I've been a bit mardy recently, haven't I? Waffling on about Einstein, pretending to know what I'm talking about, comparing flappybook to The Matrix, and everything else in my life to elephants. I've been lamenting Mondays and Sundays and stunted trees in posh car parks, pretentiously nudging you all in the ribs with dreadful metaphors.

I've got to stop that. I've got pull myself together a bit and start being a bit more upbeat, find some of the good things that happen and talk about them instead of all this 'woe-is-me-I-don't-want-to-be-37' claptrap.

So, in that spirit, I ought to tell you about my early birthday present. It's this book: The Elements of Style by Strunk and White. My colleague gave it to me, having ordered one too many.

And what a book it is. It's great - simply laying out the rules of the language, eloquently, clearly, concisely with short and pertinent examples. I think William Strunk was a stickler for saying a thing with as few extraneous words as possible. Good man. Thank heavens he didn't read this blog.

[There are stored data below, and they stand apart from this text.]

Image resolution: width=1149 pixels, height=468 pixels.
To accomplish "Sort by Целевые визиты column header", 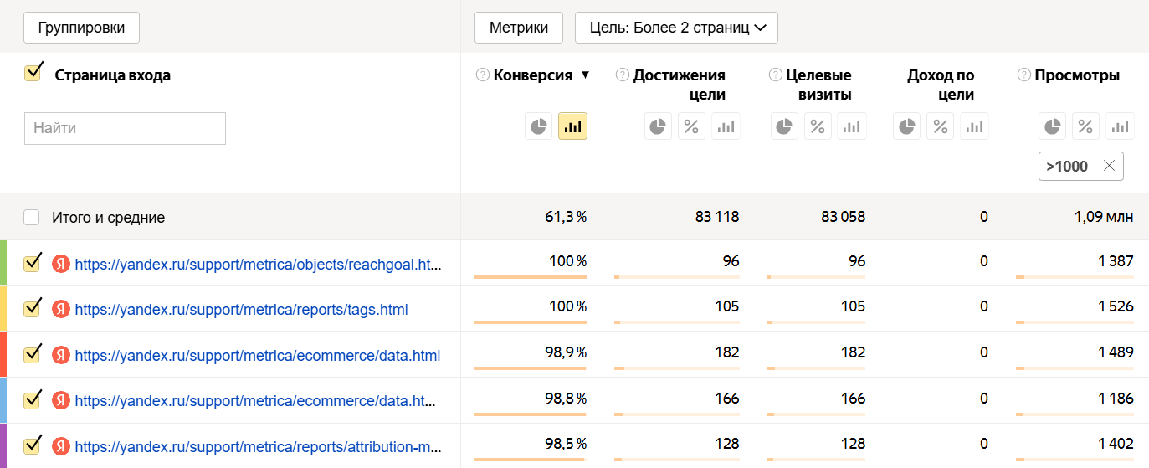I will point(818,85).
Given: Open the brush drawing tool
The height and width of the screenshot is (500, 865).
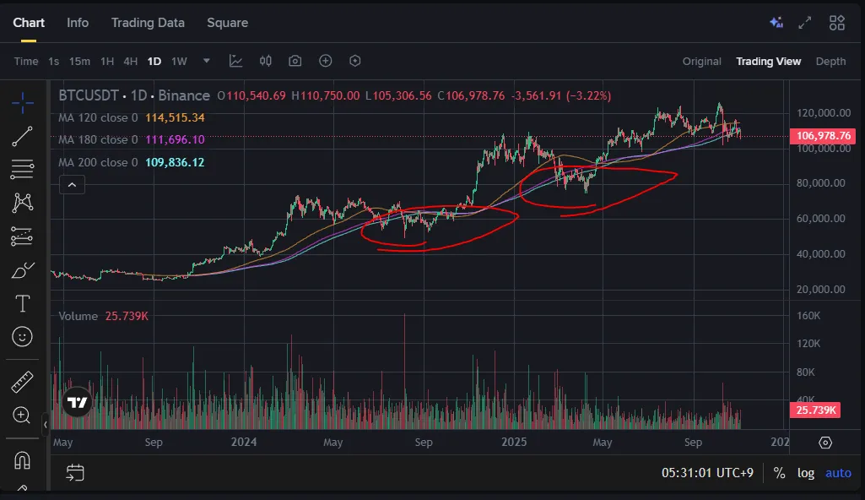Looking at the screenshot, I should [x=23, y=271].
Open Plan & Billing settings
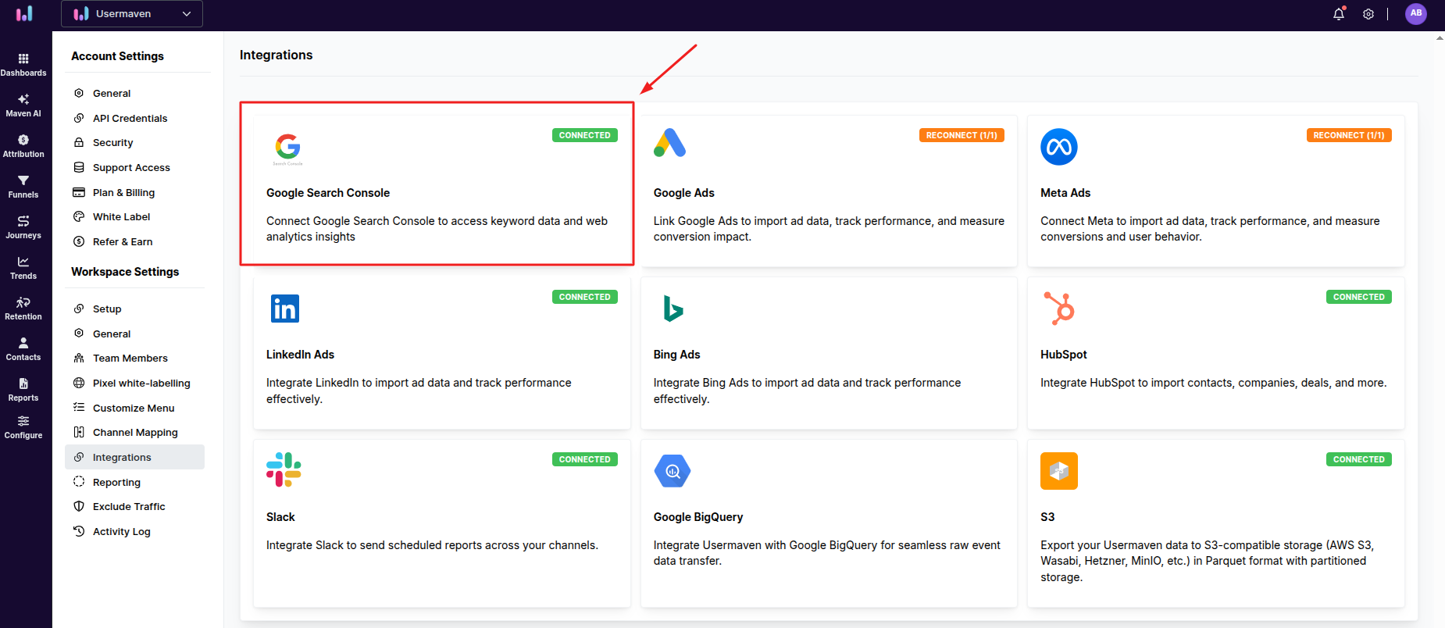Viewport: 1445px width, 628px height. point(123,192)
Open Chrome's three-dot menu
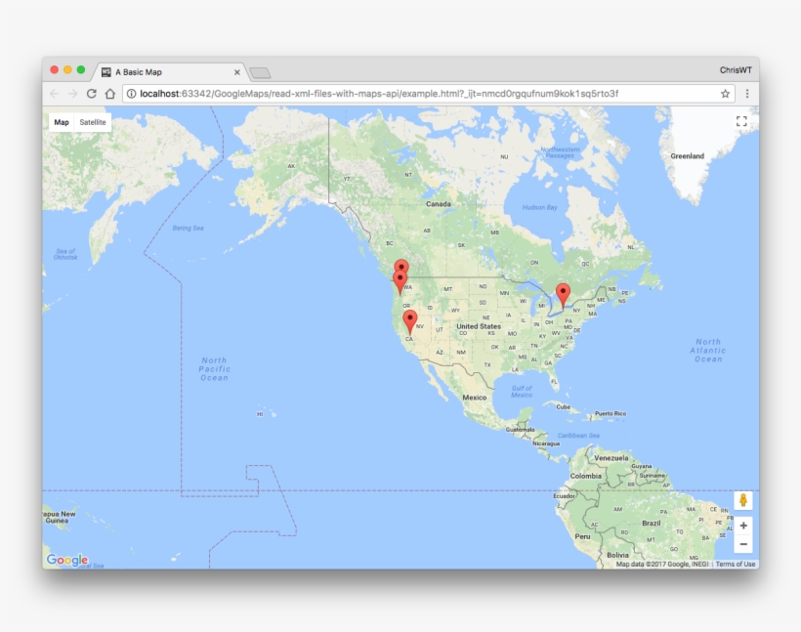The image size is (801, 632). 746,94
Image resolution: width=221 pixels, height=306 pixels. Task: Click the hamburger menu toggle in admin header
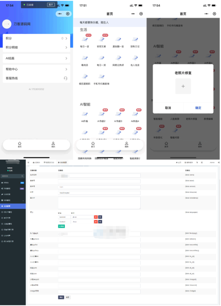(x=28, y=162)
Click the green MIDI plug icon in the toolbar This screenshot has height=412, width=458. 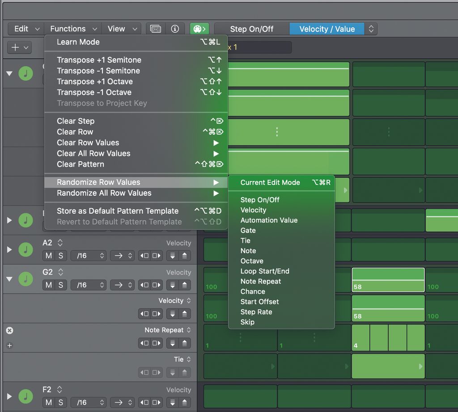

It was a really nice thought, wasn't it? My birthday, by the way, is tomorrow and in my usual style, I'm off to a museum to wander around and learn some new stuff about the past. I like the past - it's sort of unchangeable but still observable, like a frozen tableau that gradually fades into sepia. Edwardian photos appeal to me - prim families staring into the lens in still and silvery silence, but living in a world just as fast and as turbulent as this one.

Anyway, I'll be off to the Victoria & Albert Museum I think, this year. I hear they've got some great exhibitions on at the moment.

'In my usual style'... I think Strunk would have recoiled at that kind of thing - a sort of idiomatic phrase that doesn't really mean anything. Why is it there? What's it doing? Do I really have a 'style'? To be honest, I'm just going to board a train, get off a train, get on another train, get off that, walk for a bit and come home again. It's hardly intended to be stylish - more just a kind of anonymous day out. If I do it stylishly, I don't expect anyone to notice.

Then, I think if there are 'elements of style' then probably the first one is just being comfortable enough to be yourself without caring what anyone thinks, even if you don't quite feel 37. I'll give it a shot.